ENVEJECIMIENTO DE LA MUJER NEGRA Y NEUROPSICOPEDAGOGÍA: DESAFÍOS INTERSECCIONALES Y ESTRATEGIAS PARA LA CALIDAD DE VIDA
DOI:
https://doi.org/10.56238/revgeov17n1-033Palabras clave:
Envejecimiento, Mujeres Negras, Neuropsicopedagogía, Interseccionalidad, Racismo EstructuralResumen
Este artículo explora el envejecimiento acelerado de la población brasileña, centrándose en los desafíos que enfrentan las mujeres negras, un grupo vulnerable debido al racismo estructural, la desigualdad de género y las condiciones socioeconómicas. Estas mujeres experimentan una exclusión acumulativa que afecta su salud, bienestar, acceso a derechos y capacidad de aprendizaje.

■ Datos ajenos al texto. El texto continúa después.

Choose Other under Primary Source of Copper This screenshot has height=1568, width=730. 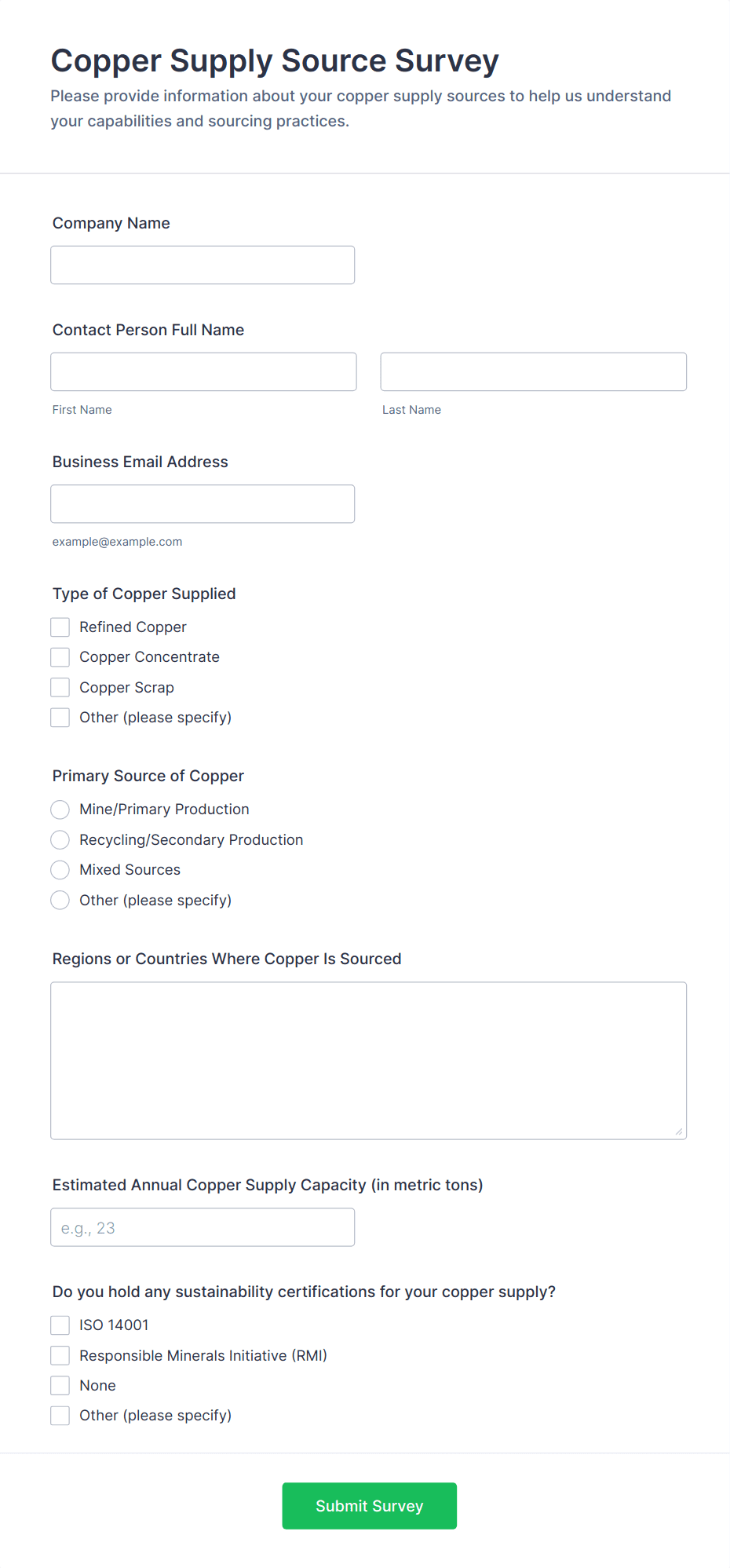[60, 900]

El objetivo es analizar la relación entre el envejecimiento de las mujeres negras y las contribuciones de la neuropsicopedagogía para promover la calidad de vida, la autonomía y el aprendizaje en este grupo. Para ello, se utiliza un enfoque cualitativo, descriptivo y analítico, fundamentado en la investigación bibliográfica. Así, se observa que la neuropsicopedagogía emerge como un campo esencial, articulando conocimientos de neurociencia, psicología y pedagogía para comprender el envejecimiento como un proceso dinámico y continuo de aprendizaje, valorando la plasticidad cerebral y las experiencias socioculturales. El estudio destaca la importancia de las intervenciones neuropsicopedagógicas basadas en la valorización de la identidad, cultura y saberes tradicionales de estas mujeres, promoviendo la autoestima, el sentido de pertenencia y la participación social, a pesar de las barreras de acceso como las desigualdades socioeconómicas y los modelos eurocéntricos. Se concluye que una neuropsicopedagogía crítica e interseccional es crucial para la promoción de la equidad, dignidad y calidad de vida de las mujeres negras en la vejez, reafirmando el aprendizaje como un derecho inalienable a lo largo de la vida.